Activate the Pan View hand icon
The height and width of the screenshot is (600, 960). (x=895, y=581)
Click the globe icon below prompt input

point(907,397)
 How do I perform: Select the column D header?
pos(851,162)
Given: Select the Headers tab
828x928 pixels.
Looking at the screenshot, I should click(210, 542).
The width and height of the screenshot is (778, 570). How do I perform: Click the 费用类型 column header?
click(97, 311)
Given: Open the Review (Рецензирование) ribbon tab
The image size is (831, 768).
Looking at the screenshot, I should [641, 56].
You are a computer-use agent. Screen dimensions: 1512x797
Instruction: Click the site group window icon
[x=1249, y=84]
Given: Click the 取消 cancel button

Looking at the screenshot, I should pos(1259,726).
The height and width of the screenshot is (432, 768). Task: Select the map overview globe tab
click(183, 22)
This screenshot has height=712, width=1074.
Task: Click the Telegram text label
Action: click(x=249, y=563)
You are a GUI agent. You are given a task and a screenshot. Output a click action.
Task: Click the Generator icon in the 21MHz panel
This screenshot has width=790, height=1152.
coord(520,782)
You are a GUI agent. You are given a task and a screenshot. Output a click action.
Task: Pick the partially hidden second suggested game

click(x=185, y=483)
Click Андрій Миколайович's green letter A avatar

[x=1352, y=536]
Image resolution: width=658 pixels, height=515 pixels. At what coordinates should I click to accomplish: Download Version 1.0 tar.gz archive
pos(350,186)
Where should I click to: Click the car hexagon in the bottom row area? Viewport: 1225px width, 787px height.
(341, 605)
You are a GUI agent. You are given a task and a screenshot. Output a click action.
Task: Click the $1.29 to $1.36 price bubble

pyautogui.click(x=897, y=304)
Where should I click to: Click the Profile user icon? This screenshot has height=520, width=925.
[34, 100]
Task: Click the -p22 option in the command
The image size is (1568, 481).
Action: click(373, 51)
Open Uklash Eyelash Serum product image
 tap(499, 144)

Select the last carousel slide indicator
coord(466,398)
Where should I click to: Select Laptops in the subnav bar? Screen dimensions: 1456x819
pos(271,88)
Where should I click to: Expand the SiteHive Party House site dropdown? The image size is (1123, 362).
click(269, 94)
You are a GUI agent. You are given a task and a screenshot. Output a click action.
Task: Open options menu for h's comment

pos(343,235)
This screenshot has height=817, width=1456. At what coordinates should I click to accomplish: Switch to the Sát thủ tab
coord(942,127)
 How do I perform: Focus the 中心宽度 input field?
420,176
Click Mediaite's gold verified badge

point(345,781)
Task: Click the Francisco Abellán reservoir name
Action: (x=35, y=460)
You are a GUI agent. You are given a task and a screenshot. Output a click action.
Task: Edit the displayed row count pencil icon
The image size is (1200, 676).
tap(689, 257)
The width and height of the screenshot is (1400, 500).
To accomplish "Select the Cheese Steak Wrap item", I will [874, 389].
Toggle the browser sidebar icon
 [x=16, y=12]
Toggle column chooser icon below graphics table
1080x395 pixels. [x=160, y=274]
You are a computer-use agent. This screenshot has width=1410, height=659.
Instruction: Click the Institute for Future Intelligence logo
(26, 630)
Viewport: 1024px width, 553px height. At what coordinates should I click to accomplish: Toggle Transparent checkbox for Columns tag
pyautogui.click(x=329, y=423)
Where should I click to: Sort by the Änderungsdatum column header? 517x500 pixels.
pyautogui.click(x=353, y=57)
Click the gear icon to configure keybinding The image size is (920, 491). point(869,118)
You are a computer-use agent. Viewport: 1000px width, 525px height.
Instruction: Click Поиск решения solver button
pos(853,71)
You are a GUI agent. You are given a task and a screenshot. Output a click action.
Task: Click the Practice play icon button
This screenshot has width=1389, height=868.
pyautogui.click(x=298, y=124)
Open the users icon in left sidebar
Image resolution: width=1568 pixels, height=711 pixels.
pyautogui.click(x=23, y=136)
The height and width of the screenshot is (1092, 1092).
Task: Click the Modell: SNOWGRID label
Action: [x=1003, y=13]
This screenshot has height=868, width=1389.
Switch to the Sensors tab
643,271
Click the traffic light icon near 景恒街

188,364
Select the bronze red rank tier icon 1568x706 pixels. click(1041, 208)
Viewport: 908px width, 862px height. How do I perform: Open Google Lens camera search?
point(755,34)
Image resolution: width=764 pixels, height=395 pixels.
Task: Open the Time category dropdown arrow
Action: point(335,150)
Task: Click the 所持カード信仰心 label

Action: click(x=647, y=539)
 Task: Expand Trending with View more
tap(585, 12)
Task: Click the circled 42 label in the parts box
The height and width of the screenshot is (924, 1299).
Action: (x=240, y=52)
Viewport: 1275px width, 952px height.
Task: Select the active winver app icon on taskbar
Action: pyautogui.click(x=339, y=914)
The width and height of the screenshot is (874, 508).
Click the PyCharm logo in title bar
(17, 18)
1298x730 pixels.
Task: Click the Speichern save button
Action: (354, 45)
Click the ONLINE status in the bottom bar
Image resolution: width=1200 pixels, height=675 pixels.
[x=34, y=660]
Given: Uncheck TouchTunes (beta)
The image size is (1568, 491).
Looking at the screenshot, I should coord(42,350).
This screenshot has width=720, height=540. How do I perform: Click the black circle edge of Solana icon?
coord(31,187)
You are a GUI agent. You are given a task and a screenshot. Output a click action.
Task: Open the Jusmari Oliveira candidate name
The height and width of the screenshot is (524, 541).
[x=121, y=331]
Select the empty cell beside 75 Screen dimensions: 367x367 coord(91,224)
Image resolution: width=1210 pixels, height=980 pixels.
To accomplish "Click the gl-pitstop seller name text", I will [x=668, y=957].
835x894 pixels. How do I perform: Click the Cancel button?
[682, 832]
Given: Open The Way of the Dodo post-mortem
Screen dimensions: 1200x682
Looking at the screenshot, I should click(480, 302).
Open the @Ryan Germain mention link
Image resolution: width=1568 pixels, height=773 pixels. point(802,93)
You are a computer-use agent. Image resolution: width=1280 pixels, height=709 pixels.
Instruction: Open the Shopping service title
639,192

- - - - -

**TASK BRIEF**
Every entry must appear again in the answer, exactly as written.

**REPLY**
Activate the Pan View hand icon
The height and width of the screenshot is (600, 960). (x=895, y=581)
Click the globe icon below prompt input

point(907,397)
 How do I perform: Select the column D header?
pos(851,162)
Given: Select the Headers tab
828x928 pixels.
Looking at the screenshot, I should click(210, 542).
The width and height of the screenshot is (778, 570). How do I perform: Click the 费用类型 column header?
click(97, 311)
Given: Open the Review (Рецензирование) ribbon tab
The image size is (831, 768).
Looking at the screenshot, I should [641, 56].
You are a computer-use agent. Screen dimensions: 1512x797
Instruction: Click the site group window icon
[x=1249, y=84]
Given: Click the 取消 cancel button

Looking at the screenshot, I should pos(1259,726).
The height and width of the screenshot is (432, 768). Task: Select the map overview globe tab
click(183, 22)
This screenshot has height=712, width=1074.
Task: Click the Telegram text label
Action: click(x=249, y=563)
You are a GUI agent. You are given a task and a screenshot. Output a click action.
Task: Click the Generator icon in the 21MHz panel
This screenshot has width=790, height=1152.
coord(520,782)
You are a GUI agent. You are given a task and a screenshot. Output a click action.
Task: Pick the partially hidden second suggested game

click(x=185, y=483)
Click Андрій Миколайович's green letter A avatar

[x=1352, y=536]
Image resolution: width=658 pixels, height=515 pixels. At what coordinates should I click to accomplish: Download Version 1.0 tar.gz archive
pos(350,186)
Where should I click to: Click the car hexagon in the bottom row area? Viewport: 1225px width, 787px height.
(341, 605)
You are a GUI agent. You are given a task and a screenshot. Output a click action.
Task: Click the $1.29 to $1.36 price bubble

pyautogui.click(x=897, y=304)
Where should I click to: Click the Profile user icon? This screenshot has height=520, width=925.
[34, 100]
Task: Click the -p22 option in the command
The image size is (1568, 481).
Action: click(373, 51)
Open Uklash Eyelash Serum product image
 tap(499, 144)

Select the last carousel slide indicator
coord(466,398)
Where should I click to: Select Laptops in the subnav bar? Screen dimensions: 1456x819
pos(271,88)
Where should I click to: Expand the SiteHive Party House site dropdown? The image size is (1123, 362).
click(269, 94)
You are a GUI agent. You are given a task and a screenshot. Output a click action.
Task: Open options menu for h's comment

pos(343,235)
This screenshot has height=817, width=1456. At what coordinates should I click to accomplish: Switch to the Sát thủ tab
coord(942,127)
 How do I perform: Focus the 中心宽度 input field?
420,176
Click Mediaite's gold verified badge

point(345,781)
Task: Click the Francisco Abellán reservoir name
Action: (x=35, y=460)
You are a GUI agent. You are given a task and a screenshot. Output a click action.
Task: Edit the displayed row count pencil icon
The image size is (1200, 676).
tap(689, 257)
The width and height of the screenshot is (1400, 500).
To accomplish "Select the Cheese Steak Wrap item", I will [874, 389].
Toggle the browser sidebar icon
 [x=16, y=12]
Toggle column chooser icon below graphics table
1080x395 pixels. [x=160, y=274]
You are a computer-use agent. This screenshot has width=1410, height=659.
Instruction: Click the Institute for Future Intelligence logo
(26, 630)
Viewport: 1024px width, 553px height. At what coordinates should I click to accomplish: Toggle Transparent checkbox for Columns tag
pyautogui.click(x=329, y=423)
Where should I click to: Sort by the Änderungsdatum column header? 517x500 pixels.
pyautogui.click(x=353, y=57)
Click the gear icon to configure keybinding The image size is (920, 491). point(869,118)
You are a computer-use agent. Viewport: 1000px width, 525px height.
Instruction: Click Поиск решения solver button
pos(853,71)
You are a GUI agent. You are given a task and a screenshot. Output a click action.
Task: Click the Practice play icon button
This screenshot has width=1389, height=868.
pyautogui.click(x=298, y=124)
Open the users icon in left sidebar
Image resolution: width=1568 pixels, height=711 pixels.
pyautogui.click(x=23, y=136)
The height and width of the screenshot is (1092, 1092).
Task: Click the Modell: SNOWGRID label
Action: [x=1003, y=13]
This screenshot has height=868, width=1389.
Switch to the Sensors tab
643,271
Click the traffic light icon near 景恒街

188,364
Select the bronze red rank tier icon 1568x706 pixels. click(1041, 208)
Viewport: 908px width, 862px height. How do I perform: Open Google Lens camera search?
point(755,34)
Image resolution: width=764 pixels, height=395 pixels.
Task: Open the Time category dropdown arrow
Action: point(335,150)
Task: Click the 所持カード信仰心 label

Action: click(x=647, y=539)
 Task: Expand Trending with View more
tap(585, 12)
Task: Click the circled 42 label in the parts box
The height and width of the screenshot is (924, 1299).
Action: (x=240, y=52)
Viewport: 1275px width, 952px height.
Task: Select the active winver app icon on taskbar
Action: pyautogui.click(x=339, y=914)
The width and height of the screenshot is (874, 508).
Click the PyCharm logo in title bar
(17, 18)
1298x730 pixels.
Task: Click the Speichern save button
Action: (354, 45)
Click the ONLINE status in the bottom bar
Image resolution: width=1200 pixels, height=675 pixels.
[x=34, y=660]
Given: Uncheck TouchTunes (beta)
The image size is (1568, 491).
Looking at the screenshot, I should coord(42,350).
This screenshot has width=720, height=540. How do I perform: Click the black circle edge of Solana icon?
coord(31,187)
You are a GUI agent. You are given a task and a screenshot. Output a click action.
Task: Open the Jusmari Oliveira candidate name
The height and width of the screenshot is (524, 541).
[x=121, y=331]
Select the empty cell beside 75 Screen dimensions: 367x367 coord(91,224)
Image resolution: width=1210 pixels, height=980 pixels.
To accomplish "Click the gl-pitstop seller name text", I will [x=668, y=957].
835x894 pixels. How do I perform: Click the Cancel button?
[682, 832]
Given: Open The Way of the Dodo post-mortem
Screen dimensions: 1200x682
Looking at the screenshot, I should click(480, 302).
Open the @Ryan Germain mention link
Image resolution: width=1568 pixels, height=773 pixels. point(802,93)
You are a computer-use agent. Image resolution: width=1280 pixels, height=709 pixels.
Instruction: Open the Shopping service title
639,192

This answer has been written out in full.